Menyikapi perubahan yang terjadi di tanah air, Direktur Badan Amil Zakat Nasional Indonesia (BAZNAS) Prof. Tn. H. M. Nadratuzzaman Hosen M.S., M.Sc., Ph.D mengatakan pemanfaatan zakat tidak hanya sebatas membantu konsumen saja, namun juga harus diarahkan pada program yang dirancang dengan baik.
“Kami melihat besar sekali potensi usaha mikro untuk menjadi pilar kuat ekonomi umat. Dengan menciptakan dan menciptakan budaya halal, usaha mikro bisa lebih kompetitif dan mendapatkan kepercayaan pelanggan,” ujarnya.
Selain itu, Nadartuzman mengatakan sertifikasi halal merupakan langkah penting dalam menciptakan budaya halal. Pada usaha mikro, zakat dapat digunakan untuk membantu pengusaha mendapatkan sertifikasi halal.
“Cakupan sertifikasi halal itu meliputi makanan, minuman, kosmetik, obat-obatan, dan peralatan. Karena misalnya kita makan makanan haram, kita berdoa semoga Tuhan tidak menerimanya selama 40 hari.” Ini menunjukkan bahwa halal dalam kehidupan kita sehari-hari itu penting,” jelasnya.
Menurutnya, budaya halal adalah nilai-nilai, keyakinan dan standar yang menciptakan keinginan untuk menciptakan sikap yang konsisten untuk menjamin kehalalan seluruh produk.
“Budaya halal bertujuan untuk menjamin produk halal bagi konsumen muslim,” lanjut Nadratuzzman. “Untuk menjamin produk halal, menjamin produk halal bukan hanya tanggung jawab pengusaha (produsen), tapi juga pemerintah, dunia usaha, pengusaha, dan konsumen. Semua pihak harus berperan penting dalam menjamin kehalalan produk yang beredar,” Nadartuzman menjelaskan.
“Tanggung jawab sertifikasi produk halal mencakup seluruh ekspor dari hulu hingga hilir,” imbuhnya.

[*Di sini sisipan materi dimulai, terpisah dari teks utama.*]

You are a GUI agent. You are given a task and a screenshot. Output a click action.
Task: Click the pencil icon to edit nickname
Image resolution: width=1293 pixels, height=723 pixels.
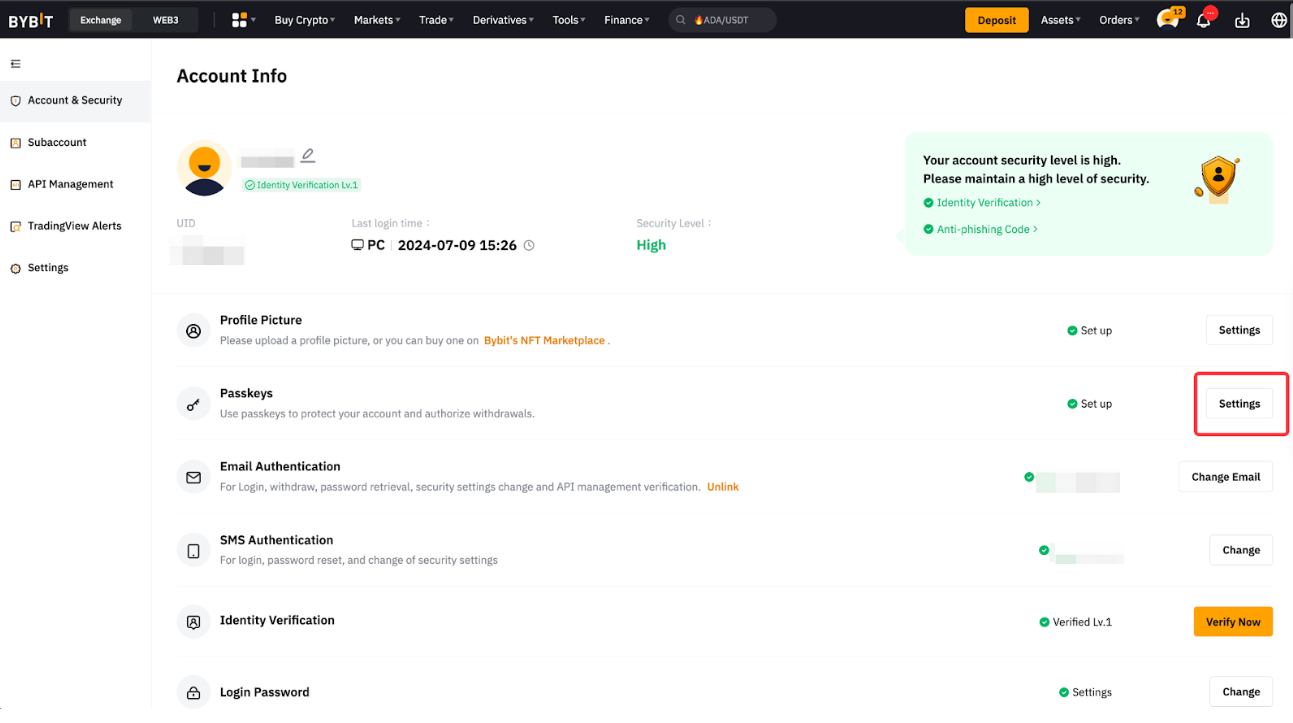308,155
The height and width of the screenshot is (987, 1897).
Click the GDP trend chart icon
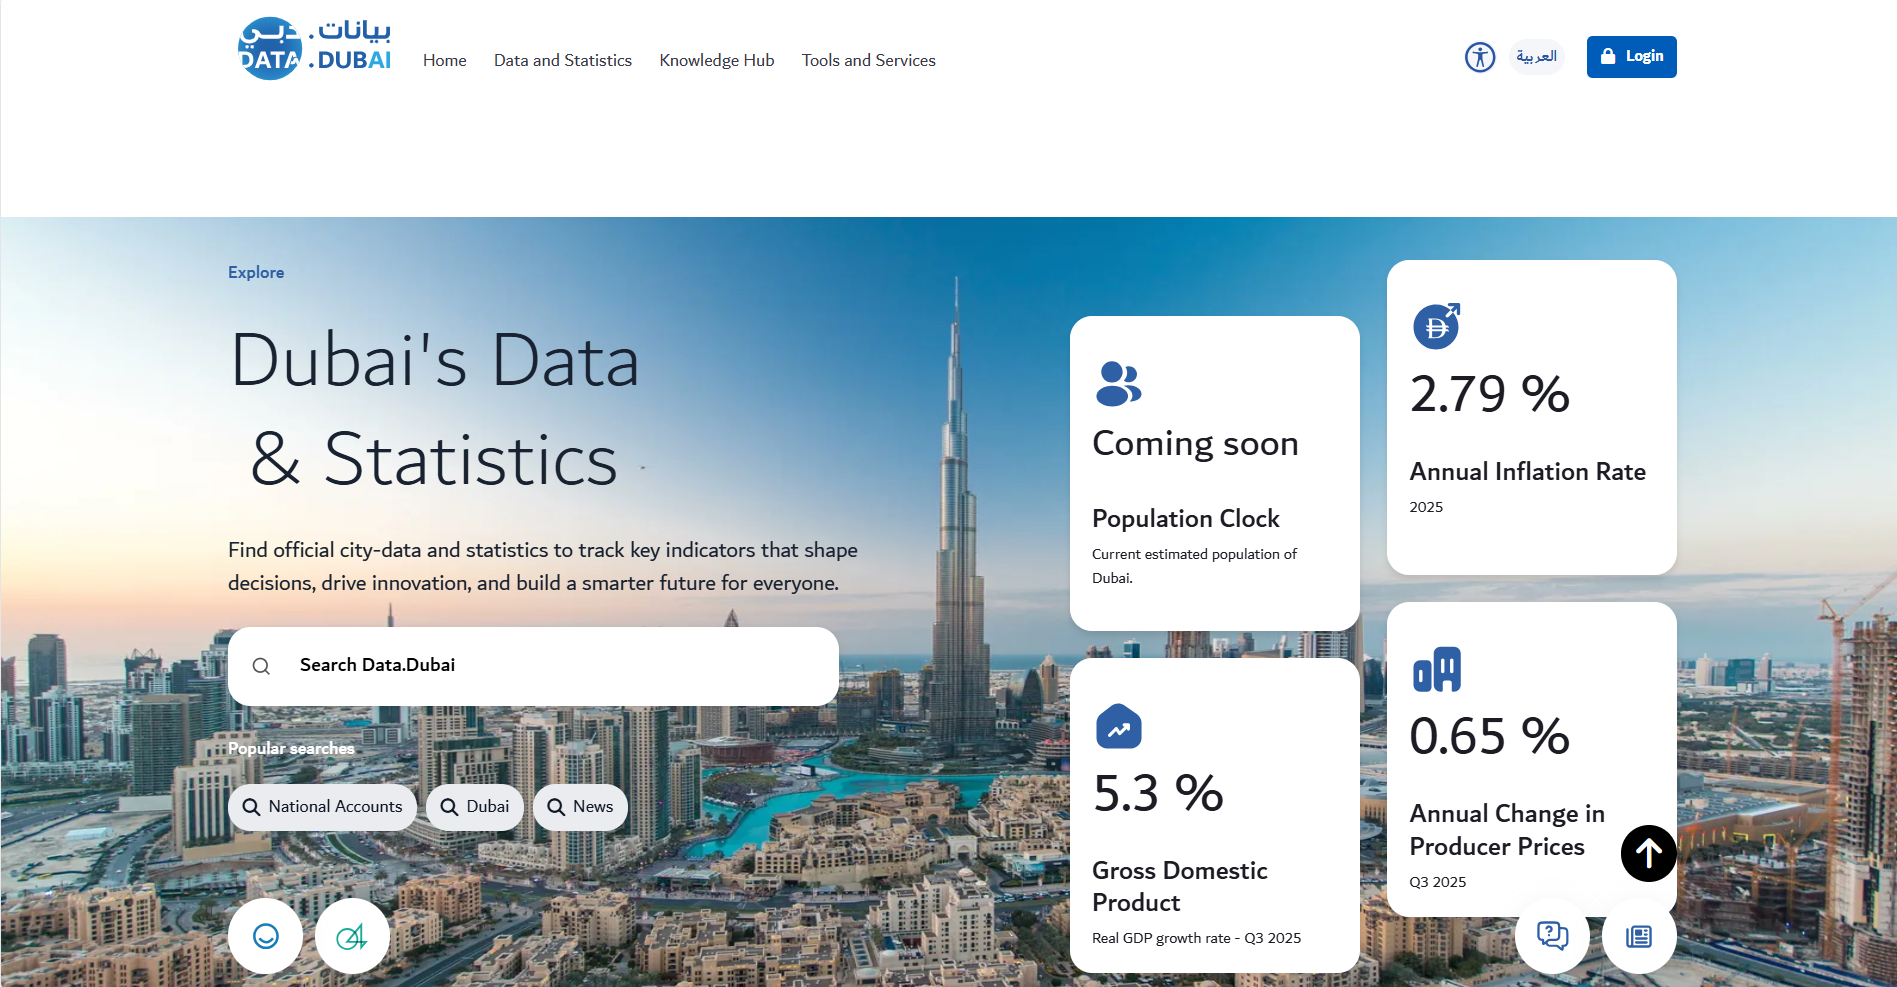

Dalam hal ini, Nadratuzzman juga menekankan ketersediaan dan akses terhadap informasi halal harus mudah diakses dan diperoleh oleh para ahli dalam penciptaan dan pengembangan budaya halal.
“Kami berharap sertifikasi halal ini menjadi sebuah pengetahuan dan budaya yang harus didukung semua pihak. Penerapan budaya halal menyelamatkan masyarakat kita. Budaya halal hendaknya menjadi bagian penting dalam kehidupan kita sehari-hari,” imbuhnya.
Sementara itu, Direktur Penelitian dan Kerjasama Lokal/Eksternal LPH-KHT Muhammadiya Alvina A Rahyu, MP, juga menyampaikan informasi terkait jaminan produk halal bagi para pelaku usaha.
Menurut Alvina, ada lima elemen penting dalam membangun budaya halal, antara lain visi dan misi, kepemimpinan dan komitmen, pemahaman dan keadilan, kepuasan dan akses terhadap konten halal, serta dampak dan keberlanjutan.
Dalam paparan produknya, Elvina menjelaskan model sertifikasi Halal yang dirancang untuk mendukung usaha mikro.
“Prosesnya mencakup program reguler dan yang diterbitkan sendiri, di mana para profesional dapat memilih jalur yang paling sesuai dengan kemampuan dan kebutuhan mereka,” jelas Elvina.
“Metode reguler melibatkan Lembaga Pemeriksa Halal (LPH) untuk menjamin kehalalan produk, sedangkan metode deklarasi mandiri memungkinkan usaha kecil mengajukan permohonan sertifikat secara mandiri dengan bantuan Lembaga Penunjang Proses Produksi Halal (LP3H).
Di akhir pemaparannya, Elvina mengajak semua pihak untuk bahu membahu mempelajari produk halal bagi konsumen muslim.
“Mari kita bersinergi agar pengakuan produk halal bisa terjadi pada konsumen muslim. Pada akhirnya kita semua adalah konsumen,” tutupnya.